🤖 AI Summary
Polymer informatics has long lacked a standardized evaluation framework that simultaneously ensures prediction accuracy, uncertainty quantification, model interpretability, and synthetic feasibility. To address this gap, we introduce PI1M—the first unified benchmark database and comprehensive evaluation protocol for polymer informatics. PI1M systematically integrates multimodal molecular representations (including Morgan, MACCS, RDKit, topological, and atom-pair fingerprints, as well as graph-structured descriptors) with state-of-the-art machine learning models (e.g., GNNs, Dropout-MLPs, quantile random forests, and pretrained LLMs), while uniformly modeling synthetic feasibility. The benchmark covers six critical polymer properties—glass transition temperature (Tg), gas permeability, density, among others—enabling high-accuracy prediction, well-calibrated uncertainty estimation, and attribution-based interpretability. This work significantly enhances the efficiency, reliability, and reproducibility of novel polymer discovery.
📝 Abstract
The advancement of polymer informatics has been significantly propelled by the integration of machine learning (ML) techniques, enabling the rapid prediction of polymer properties and expediting the discovery of high-performance polymeric materials. However, the field lacks a standardized workflow that encompasses prediction accuracy, uncertainty quantification, ML interpretability, and polymer synthesizability. In this study, we introduce POINT$^{2}$ (POlymer INformatics Training and Testing), a comprehensive benchmark database and protocol designed to address these critical challenges.

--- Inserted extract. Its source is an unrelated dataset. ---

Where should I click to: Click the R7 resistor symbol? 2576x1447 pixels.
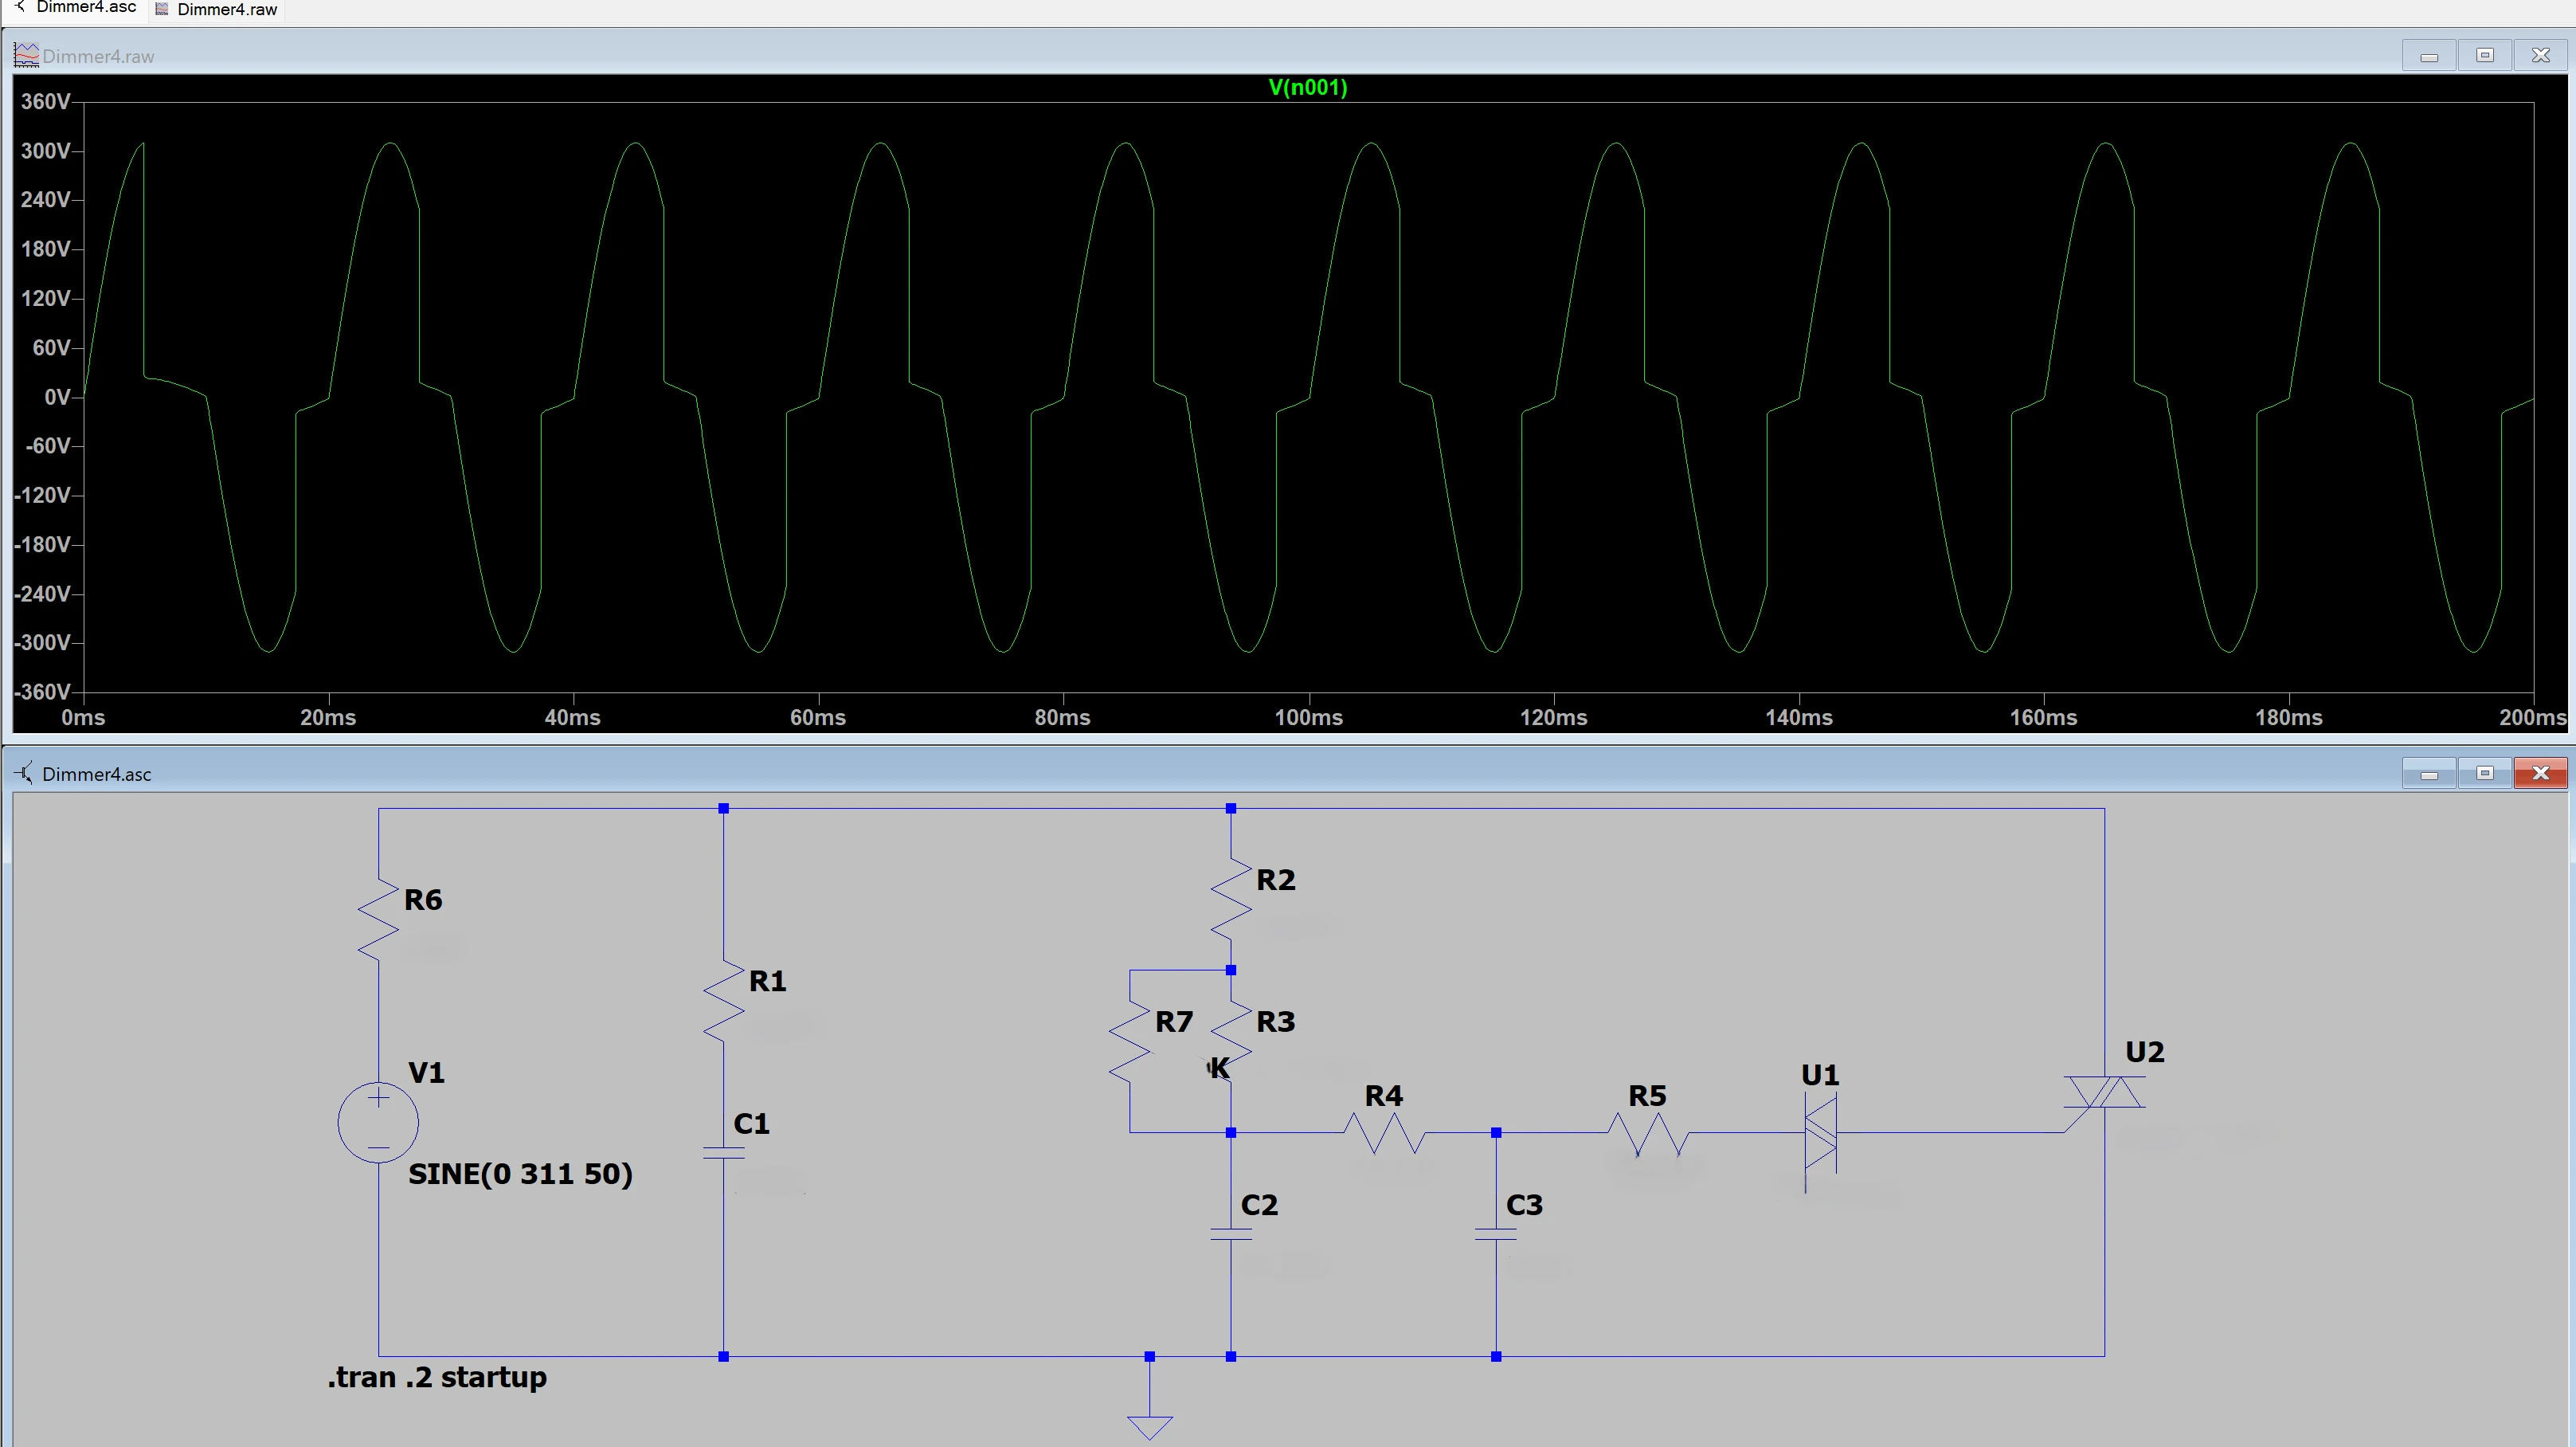[1130, 1042]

Leveraging the existing labeled datasets and the unlabeled PI1M dataset, a collection of approximately one million virtual polymers generated via a recurrent neural network trained on the realistic polymers, we develop an ensemble of ML models, including Quantile Random Forests, Multilayer Perceptrons with dropout, Graph Neural Networks, and pretrained large language models. These models are coupled with diverse polymer representations such as Morgan, MACCS, RDKit, Topological, Atom Pair fingerprints, and graph-based descriptors to achieve property predictions, uncertainty estimations, model interpretability, and template-based polymerization synthesizability across a spectrum of properties, including gas permeability, thermal conductivity, glass transition temperature, melting temperature, fractional free volume, and density. The POINT$^{2}$ database can serve as a valuable resource for the polymer informatics community for polymer discovery and optimization.